Quase 40 anos de músicas depois, a alternativa ao vinil é… o vinil

As experiências com discos digitais superiores ao CD ficaram-se por um mercado restrito. E o vinil regressou em glória, finalmente vingado.

Numa altura em que o mundo ainda procurava refazer-se do infame atentado às Torres Gémeas de Nova Iorque, em 11 de Setembro de 2001, chegava às bancas o primeiro número da edição portuguesa da britânica DVD Review, revista destinada, como o nome indica, a acompanhar as novidades do então florescente mercado do DVD. Isso em Novembro de 2001. Pois no ano seguinte, no seu número 9, publicado em Julho de 2002, a DVD Review dedicava um dossier especial ao que chamava “a guerra da música”, ou guerra de formatos, classificada em editorial como “A revolução lenta”. O título do artigo era: “DVD-Audio ou Super Audio CD?” À data, estes dois formatos competiam na tarefa de substituir o CD comum, que em 1982 destronara os velhos discos de vinil.

EXCERTO DE DADOS
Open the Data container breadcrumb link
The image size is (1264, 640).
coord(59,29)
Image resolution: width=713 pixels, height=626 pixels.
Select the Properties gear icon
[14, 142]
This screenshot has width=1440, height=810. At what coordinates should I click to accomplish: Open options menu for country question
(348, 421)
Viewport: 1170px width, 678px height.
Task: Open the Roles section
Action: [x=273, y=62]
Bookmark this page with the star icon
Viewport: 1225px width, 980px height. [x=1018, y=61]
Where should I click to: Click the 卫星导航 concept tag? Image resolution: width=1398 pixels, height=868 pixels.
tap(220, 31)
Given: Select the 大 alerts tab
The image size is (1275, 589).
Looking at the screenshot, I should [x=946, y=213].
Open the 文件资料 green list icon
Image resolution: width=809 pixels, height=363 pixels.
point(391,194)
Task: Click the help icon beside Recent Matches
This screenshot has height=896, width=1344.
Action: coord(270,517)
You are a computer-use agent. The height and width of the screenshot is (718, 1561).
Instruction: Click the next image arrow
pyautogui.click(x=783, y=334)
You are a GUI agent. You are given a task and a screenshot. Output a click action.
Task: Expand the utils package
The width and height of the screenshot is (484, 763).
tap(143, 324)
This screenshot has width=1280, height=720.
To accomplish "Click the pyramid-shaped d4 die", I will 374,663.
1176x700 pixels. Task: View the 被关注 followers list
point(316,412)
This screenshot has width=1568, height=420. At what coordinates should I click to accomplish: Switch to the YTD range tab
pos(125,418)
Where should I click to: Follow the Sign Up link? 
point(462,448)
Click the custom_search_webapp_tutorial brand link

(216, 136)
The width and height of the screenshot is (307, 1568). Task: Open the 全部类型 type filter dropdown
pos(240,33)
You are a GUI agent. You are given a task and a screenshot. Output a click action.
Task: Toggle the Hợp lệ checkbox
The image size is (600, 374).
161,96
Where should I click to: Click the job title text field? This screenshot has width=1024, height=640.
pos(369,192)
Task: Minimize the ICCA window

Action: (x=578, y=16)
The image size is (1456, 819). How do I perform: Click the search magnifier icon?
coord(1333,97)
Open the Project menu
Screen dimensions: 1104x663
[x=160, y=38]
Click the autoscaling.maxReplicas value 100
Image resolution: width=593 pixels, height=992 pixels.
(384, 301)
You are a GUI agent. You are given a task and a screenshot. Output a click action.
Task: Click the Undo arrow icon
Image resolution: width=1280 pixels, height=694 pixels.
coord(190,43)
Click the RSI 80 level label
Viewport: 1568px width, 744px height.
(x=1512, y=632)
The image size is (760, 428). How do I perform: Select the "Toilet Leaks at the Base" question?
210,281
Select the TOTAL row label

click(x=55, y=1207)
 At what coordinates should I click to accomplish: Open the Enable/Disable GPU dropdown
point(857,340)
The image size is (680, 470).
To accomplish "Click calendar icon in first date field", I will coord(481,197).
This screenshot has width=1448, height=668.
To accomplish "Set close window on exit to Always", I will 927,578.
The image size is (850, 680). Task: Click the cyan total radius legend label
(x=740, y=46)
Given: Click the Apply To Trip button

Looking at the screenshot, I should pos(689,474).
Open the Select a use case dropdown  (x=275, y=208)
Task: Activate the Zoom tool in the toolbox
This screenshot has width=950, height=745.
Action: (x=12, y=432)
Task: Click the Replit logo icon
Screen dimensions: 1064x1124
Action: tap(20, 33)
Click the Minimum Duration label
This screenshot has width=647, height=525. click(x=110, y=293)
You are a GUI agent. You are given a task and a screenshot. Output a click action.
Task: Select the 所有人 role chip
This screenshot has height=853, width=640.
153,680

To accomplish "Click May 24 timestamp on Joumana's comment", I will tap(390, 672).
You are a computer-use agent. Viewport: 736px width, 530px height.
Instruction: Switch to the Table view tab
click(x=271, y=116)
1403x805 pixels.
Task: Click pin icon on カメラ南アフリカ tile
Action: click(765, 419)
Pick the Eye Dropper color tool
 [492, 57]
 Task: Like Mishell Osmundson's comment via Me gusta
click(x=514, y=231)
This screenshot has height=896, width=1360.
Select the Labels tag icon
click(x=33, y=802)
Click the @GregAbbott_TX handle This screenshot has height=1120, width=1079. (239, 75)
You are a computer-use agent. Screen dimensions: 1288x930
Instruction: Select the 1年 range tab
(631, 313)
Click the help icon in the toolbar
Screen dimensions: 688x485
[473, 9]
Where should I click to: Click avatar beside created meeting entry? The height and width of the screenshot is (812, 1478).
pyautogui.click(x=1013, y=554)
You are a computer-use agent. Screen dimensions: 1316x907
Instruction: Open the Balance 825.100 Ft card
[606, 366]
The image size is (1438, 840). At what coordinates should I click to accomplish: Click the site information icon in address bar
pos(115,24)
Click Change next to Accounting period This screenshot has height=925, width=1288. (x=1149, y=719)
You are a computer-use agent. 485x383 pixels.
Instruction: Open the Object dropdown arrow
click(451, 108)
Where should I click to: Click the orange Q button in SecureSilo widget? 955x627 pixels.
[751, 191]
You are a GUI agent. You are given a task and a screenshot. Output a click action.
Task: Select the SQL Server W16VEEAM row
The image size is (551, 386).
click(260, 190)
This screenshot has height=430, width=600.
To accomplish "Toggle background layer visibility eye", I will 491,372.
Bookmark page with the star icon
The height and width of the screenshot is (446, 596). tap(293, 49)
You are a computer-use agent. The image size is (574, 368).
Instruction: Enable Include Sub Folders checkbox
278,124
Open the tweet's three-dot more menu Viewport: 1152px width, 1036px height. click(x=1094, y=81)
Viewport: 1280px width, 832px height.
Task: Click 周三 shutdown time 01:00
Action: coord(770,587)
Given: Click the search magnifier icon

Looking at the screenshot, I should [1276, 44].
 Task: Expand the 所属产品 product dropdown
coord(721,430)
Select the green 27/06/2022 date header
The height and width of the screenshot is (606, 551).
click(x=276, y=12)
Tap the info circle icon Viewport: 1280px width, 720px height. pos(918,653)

CONJUNTO DE TAREFAS
[A] Reescreva o texto sobre o vinil começando em "As experiências com" e seguindo até "discos de vinil.". Troque "revista" por "publicação".
[B] Continue o texto sobre o vinil a partir do ponto em que termina.

RESPOSTAS ÀS TAREFAS
[A]
As experiências com discos digitais superiores ao CD ficaram-se por um mercado restrito. E o vinil regressou em glória, finalmente vingado.

Numa altura em que o mundo ainda procurava refazer-se do infame atentado às Torres Gémeas de Nova Iorque, em 11 de Setembro de 2001, chegava às bancas o primeiro número da edição portuguesa da britânica DVD Review, publicação destinada, como o nome indica, a acompanhar as novidades do então florescente mercado do DVD. Isso em Novembro de 2001. Pois no ano seguinte, no seu número 9, publicado em Julho de 2002, a DVD Review dedicava um dossier especial ao que chamava “a guerra da música”, ou guerra de formatos, classificada em editorial como “A revolução lenta”. O título do artigo era: “DVD-Audio ou Super Audio CD?” À data, estes dois formatos competiam na tarefa de substituir o CD comum, que em 1982 destronara os velhos discos de vinil.

[B]
Não só eles: percebendo que os CD, devido ao processo de compressão digital, omitiam parte da informação necessária a uma audição satisfatória, cedo começaram os interessados em matéria de som (e no comércio dela resultante) a testar formatos melhorados. E foi assim que, por entre a avalancha de CD que chegava às lojas, iam surgindo designações como HDCD, SBM (Super Bit Mapping), xrCD (Extended Resolution Compact Disc) ou K2 Super Coding.

A estas juntaram-se depois o DVD-Audio e o Super Audio CD (SACD), que exigiam descodificadores próprios para tirar total partido da alta resolução proposta. E isso significava investimento em novos leitores de discos. Caros, naturalmente, e com um “defeito”: só liam um dos formatos, raramente liam os dois. Guerra de companhias.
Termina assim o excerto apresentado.